- Brief
Rewrite all of the lines below as a numbered list, leaving out any blank lines.

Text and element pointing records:
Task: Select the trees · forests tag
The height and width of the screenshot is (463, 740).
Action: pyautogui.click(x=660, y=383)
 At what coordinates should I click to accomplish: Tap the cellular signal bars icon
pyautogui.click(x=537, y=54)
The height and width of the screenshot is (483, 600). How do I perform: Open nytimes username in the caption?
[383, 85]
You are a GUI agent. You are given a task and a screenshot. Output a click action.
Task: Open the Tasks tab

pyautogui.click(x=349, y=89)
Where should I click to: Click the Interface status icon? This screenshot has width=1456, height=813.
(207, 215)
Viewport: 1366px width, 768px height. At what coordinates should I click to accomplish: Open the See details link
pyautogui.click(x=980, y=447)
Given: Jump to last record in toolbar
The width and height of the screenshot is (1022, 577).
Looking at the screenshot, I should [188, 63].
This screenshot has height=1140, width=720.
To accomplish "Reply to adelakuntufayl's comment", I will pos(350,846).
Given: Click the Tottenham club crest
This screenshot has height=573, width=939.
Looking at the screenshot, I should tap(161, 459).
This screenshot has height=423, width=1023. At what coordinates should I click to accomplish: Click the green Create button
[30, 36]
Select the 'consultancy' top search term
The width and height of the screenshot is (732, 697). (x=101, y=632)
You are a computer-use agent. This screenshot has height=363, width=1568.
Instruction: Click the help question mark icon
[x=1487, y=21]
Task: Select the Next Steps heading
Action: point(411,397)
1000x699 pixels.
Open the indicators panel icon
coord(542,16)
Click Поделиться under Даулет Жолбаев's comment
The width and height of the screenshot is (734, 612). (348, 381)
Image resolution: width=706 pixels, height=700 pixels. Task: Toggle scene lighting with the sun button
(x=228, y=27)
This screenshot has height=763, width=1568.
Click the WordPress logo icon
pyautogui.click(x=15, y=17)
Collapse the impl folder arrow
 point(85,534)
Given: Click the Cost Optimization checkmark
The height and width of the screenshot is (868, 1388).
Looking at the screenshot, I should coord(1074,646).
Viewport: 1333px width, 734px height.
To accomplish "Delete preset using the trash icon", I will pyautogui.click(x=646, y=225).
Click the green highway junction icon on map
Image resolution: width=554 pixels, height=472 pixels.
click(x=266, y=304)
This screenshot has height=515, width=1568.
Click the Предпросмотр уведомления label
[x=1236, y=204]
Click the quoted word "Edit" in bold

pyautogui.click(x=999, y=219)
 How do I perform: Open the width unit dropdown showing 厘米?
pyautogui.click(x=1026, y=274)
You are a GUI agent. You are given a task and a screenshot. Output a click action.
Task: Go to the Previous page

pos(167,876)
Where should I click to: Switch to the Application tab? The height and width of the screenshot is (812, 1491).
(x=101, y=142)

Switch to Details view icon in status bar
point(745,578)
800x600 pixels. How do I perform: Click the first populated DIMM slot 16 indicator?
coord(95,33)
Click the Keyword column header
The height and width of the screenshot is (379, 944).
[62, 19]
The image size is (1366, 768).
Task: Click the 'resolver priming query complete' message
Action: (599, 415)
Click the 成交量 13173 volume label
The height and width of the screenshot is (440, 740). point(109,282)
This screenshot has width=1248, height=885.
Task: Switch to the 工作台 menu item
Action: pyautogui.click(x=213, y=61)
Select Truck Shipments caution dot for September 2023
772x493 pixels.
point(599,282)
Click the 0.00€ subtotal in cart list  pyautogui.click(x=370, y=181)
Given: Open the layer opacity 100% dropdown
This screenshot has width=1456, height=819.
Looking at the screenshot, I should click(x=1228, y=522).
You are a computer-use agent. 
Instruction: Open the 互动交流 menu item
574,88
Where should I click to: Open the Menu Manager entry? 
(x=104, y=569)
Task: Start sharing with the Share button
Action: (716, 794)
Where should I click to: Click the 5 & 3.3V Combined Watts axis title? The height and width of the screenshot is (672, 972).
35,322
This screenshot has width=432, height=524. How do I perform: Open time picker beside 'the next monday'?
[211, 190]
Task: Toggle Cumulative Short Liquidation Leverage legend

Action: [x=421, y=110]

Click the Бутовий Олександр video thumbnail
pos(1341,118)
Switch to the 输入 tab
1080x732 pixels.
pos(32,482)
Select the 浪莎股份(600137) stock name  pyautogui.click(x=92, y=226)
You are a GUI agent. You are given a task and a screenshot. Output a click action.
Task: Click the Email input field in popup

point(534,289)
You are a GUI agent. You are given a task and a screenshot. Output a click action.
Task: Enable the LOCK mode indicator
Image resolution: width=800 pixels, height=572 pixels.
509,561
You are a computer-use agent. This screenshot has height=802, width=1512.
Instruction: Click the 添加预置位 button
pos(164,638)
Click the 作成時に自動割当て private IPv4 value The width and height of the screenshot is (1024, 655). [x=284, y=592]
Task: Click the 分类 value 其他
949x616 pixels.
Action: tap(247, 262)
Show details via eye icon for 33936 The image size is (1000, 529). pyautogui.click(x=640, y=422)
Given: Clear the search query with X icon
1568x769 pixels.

- Output for this exercise
1. Task: Select the trees · forests tag
2. The height and width of the screenshot is (463, 740).
3. Action: pyautogui.click(x=660, y=383)
4.  At what coordinates should I click to accomplish: Tap the cellular signal bars icon
5. pyautogui.click(x=537, y=54)
6. The height and width of the screenshot is (483, 600). How do I perform: Open nytimes username in the caption?
7. [383, 85]
8. You are a GUI agent. You are given a task and a screenshot. Output a click action.
9. Task: Open the Tasks tab
10. pyautogui.click(x=349, y=89)
11. Where should I click to: Click the Interface status icon? This screenshot has width=1456, height=813.
12. (207, 215)
13. Viewport: 1366px width, 768px height. At what coordinates should I click to accomplish: Open the See details link
14. pyautogui.click(x=980, y=447)
15. Given: Jump to last record in toolbar
16. The width and height of the screenshot is (1022, 577).
17. Looking at the screenshot, I should [188, 63].
18. This screenshot has height=1140, width=720.
19. To accomplish "Reply to adelakuntufayl's comment", I will pos(350,846).
20. Given: Click the Tottenham club crest
21. This screenshot has height=573, width=939.
22. Looking at the screenshot, I should tap(161, 459).
23. This screenshot has height=423, width=1023. At what coordinates should I click to accomplish: Click the green Create button
24. [30, 36]
25. Select the 'consultancy' top search term
26. The width and height of the screenshot is (732, 697). (x=101, y=632)
27. You are a computer-use agent. This screenshot has height=363, width=1568.
28. Instruction: Click the help question mark icon
29. [x=1487, y=21]
30. Task: Select the Next Steps heading
31. Action: point(411,397)
32. 1000x699 pixels.
33. Open the indicators panel icon
34. coord(542,16)
35. Click Поделиться under Даулет Жолбаев's comment
36. The width and height of the screenshot is (734, 612). (348, 381)
37. Image resolution: width=706 pixels, height=700 pixels. Task: Toggle scene lighting with the sun button
38. (x=228, y=27)
39. This screenshot has height=763, width=1568.
40. Click the WordPress logo icon
41. pyautogui.click(x=15, y=17)
42. Collapse the impl folder arrow
43.  point(85,534)
44. Given: Click the Cost Optimization checkmark
45. The height and width of the screenshot is (868, 1388).
46. Looking at the screenshot, I should coord(1074,646).
47. Viewport: 1333px width, 734px height.
48. To accomplish "Delete preset using the trash icon", I will pyautogui.click(x=646, y=225).
49. Click the green highway junction icon on map
50. Image resolution: width=554 pixels, height=472 pixels.
51. click(x=266, y=304)
52. This screenshot has height=515, width=1568.
53. Click the Предпросмотр уведомления label
54. [x=1236, y=204]
55. Click the quoted word "Edit" in bold
56. pyautogui.click(x=999, y=219)
57.  How do I perform: Open the width unit dropdown showing 厘米?
58. pyautogui.click(x=1026, y=274)
59. You are a GUI agent. You are given a task and a screenshot. Output a click action.
60. Task: Go to the Previous page
61. pos(167,876)
62. Where should I click to: Switch to the Application tab? The height and width of the screenshot is (812, 1491).
63. (x=101, y=142)
64. Switch to Details view icon in status bar
65. point(745,578)
66. 800x600 pixels. How do I perform: Click the first populated DIMM slot 16 indicator?
67. coord(95,33)
68. Click the Keyword column header
69. The height and width of the screenshot is (379, 944).
70. [62, 19]
71. The image size is (1366, 768).
72. Task: Click the 'resolver priming query complete' message
73. Action: (599, 415)
74. Click the 成交量 13173 volume label
75. The height and width of the screenshot is (440, 740). point(109,282)
76. This screenshot has width=1248, height=885.
77. Task: Switch to the 工作台 menu item
78. Action: pyautogui.click(x=213, y=61)
79. Select Truck Shipments caution dot for September 2023
80. 772x493 pixels.
81. point(599,282)
82. Click the 0.00€ subtotal in cart list  pyautogui.click(x=370, y=181)
83. Given: Open the layer opacity 100% dropdown
84. This screenshot has width=1456, height=819.
85. Looking at the screenshot, I should click(x=1228, y=522).
86. You are a computer-use agent. 
87. Instruction: Open the 互动交流 menu item
88. 574,88
89. Where should I click to: Open the Menu Manager entry? 
90. (x=104, y=569)
91. Task: Start sharing with the Share button
92. Action: (716, 794)
93. Where should I click to: Click the 5 & 3.3V Combined Watts axis title? The height and width of the screenshot is (672, 972).
94. 35,322
95. This screenshot has width=432, height=524. How do I perform: Open time picker beside 'the next monday'?
96. [211, 190]
97. Task: Toggle Cumulative Short Liquidation Leverage legend
98. Action: [x=421, y=110]
99. Click the Бутовий Олександр video thumbnail
100. pos(1341,118)
101. Switch to the 输入 tab
102. 1080x732 pixels.
103. pos(32,482)
104. Select the 浪莎股份(600137) stock name  pyautogui.click(x=92, y=226)
105. You are a GUI agent. You are given a task and a screenshot. Output a click action.
106. Task: Click the Email input field in popup
107. point(534,289)
108. You are a GUI agent. You are given a task and a screenshot. Output a click action.
109. Task: Enable the LOCK mode indicator
110. Image resolution: width=800 pixels, height=572 pixels.
111. 509,561
112. You are a computer-use agent. This screenshot has height=802, width=1512.
113. Instruction: Click the 添加预置位 button
114. pos(164,638)
115. Click the 作成時に自動割当て private IPv4 value The width and height of the screenshot is (1024, 655). [x=284, y=592]
116. Task: Click the 分类 value 其他
117. 949x616 pixels.
118. Action: tap(247, 262)
119. Show details via eye icon for 33936 The image size is (1000, 529). pyautogui.click(x=640, y=422)
120. Given: Clear the search query with X icon
121. 1568x769 pixels.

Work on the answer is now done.